- _Available records_:
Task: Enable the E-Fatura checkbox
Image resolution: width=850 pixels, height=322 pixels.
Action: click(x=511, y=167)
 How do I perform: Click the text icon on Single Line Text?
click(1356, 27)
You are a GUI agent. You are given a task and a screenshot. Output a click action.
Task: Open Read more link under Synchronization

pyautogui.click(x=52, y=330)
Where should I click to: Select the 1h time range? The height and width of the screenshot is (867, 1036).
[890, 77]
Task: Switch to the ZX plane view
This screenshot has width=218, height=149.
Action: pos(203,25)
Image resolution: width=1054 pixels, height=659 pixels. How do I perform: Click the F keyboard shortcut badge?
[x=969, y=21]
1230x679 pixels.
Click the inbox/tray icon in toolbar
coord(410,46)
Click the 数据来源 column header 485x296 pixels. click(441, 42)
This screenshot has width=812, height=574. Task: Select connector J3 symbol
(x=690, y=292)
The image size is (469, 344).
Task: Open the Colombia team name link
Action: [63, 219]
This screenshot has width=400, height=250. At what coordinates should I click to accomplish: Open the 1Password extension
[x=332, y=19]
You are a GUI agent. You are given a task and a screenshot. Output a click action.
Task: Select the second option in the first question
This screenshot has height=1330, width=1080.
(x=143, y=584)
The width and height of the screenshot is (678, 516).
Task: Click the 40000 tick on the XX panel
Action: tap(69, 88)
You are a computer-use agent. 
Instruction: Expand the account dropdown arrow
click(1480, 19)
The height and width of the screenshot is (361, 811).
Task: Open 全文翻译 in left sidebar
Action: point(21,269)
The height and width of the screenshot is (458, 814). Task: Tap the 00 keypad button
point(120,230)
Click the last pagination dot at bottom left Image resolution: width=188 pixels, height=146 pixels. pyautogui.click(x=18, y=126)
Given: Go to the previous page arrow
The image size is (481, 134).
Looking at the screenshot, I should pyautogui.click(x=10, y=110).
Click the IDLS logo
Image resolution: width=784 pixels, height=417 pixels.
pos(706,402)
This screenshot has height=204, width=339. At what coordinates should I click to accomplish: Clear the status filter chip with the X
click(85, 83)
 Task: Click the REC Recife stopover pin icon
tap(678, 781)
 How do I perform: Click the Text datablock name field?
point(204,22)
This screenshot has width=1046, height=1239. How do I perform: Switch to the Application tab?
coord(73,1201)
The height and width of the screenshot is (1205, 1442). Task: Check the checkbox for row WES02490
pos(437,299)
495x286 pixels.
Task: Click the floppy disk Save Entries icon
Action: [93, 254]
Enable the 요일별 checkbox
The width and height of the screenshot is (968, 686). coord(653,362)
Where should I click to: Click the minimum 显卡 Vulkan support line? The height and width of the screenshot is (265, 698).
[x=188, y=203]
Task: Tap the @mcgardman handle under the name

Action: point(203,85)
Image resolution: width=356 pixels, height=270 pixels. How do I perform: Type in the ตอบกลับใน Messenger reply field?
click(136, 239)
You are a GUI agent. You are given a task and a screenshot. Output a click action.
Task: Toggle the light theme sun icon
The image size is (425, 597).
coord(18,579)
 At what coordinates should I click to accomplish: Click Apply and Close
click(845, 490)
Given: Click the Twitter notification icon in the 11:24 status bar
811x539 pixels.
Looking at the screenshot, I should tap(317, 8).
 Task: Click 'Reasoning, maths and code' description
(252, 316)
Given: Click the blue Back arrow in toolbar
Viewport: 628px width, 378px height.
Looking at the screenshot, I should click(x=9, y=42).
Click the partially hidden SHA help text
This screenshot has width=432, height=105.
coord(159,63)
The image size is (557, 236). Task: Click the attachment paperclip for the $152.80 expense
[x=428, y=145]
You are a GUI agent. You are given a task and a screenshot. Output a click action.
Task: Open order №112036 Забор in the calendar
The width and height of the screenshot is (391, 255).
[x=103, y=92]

- _To do_: Out of the entries above, write out only the lines between the line holding "1230x679 pixels." and the line holding "Click the last", inclusive, each exactly as given.

- _Task answer_:
1230x679 pixels.
Click the inbox/tray icon in toolbar
coord(410,46)
Click the 数据来源 column header 485x296 pixels. click(441, 42)
This screenshot has width=812, height=574. Task: Select connector J3 symbol
(x=690, y=292)
The image size is (469, 344).
Task: Open the Colombia team name link
Action: [63, 219]
This screenshot has width=400, height=250. At what coordinates should I click to accomplish: Open the 1Password extension
[x=332, y=19]
You are a GUI agent. You are given a task and a screenshot. Output a click action.
Task: Select the second option in the first question
This screenshot has height=1330, width=1080.
(x=143, y=584)
The width and height of the screenshot is (678, 516).
Task: Click the 40000 tick on the XX panel
Action: tap(69, 88)
You are a computer-use agent. 
Instruction: Expand the account dropdown arrow
click(1480, 19)
The height and width of the screenshot is (361, 811).
Task: Open 全文翻译 in left sidebar
Action: point(21,269)
The height and width of the screenshot is (458, 814). Task: Tap the 00 keypad button
point(120,230)
Click the last pagination dot at bottom left Image resolution: width=188 pixels, height=146 pixels. pyautogui.click(x=18, y=126)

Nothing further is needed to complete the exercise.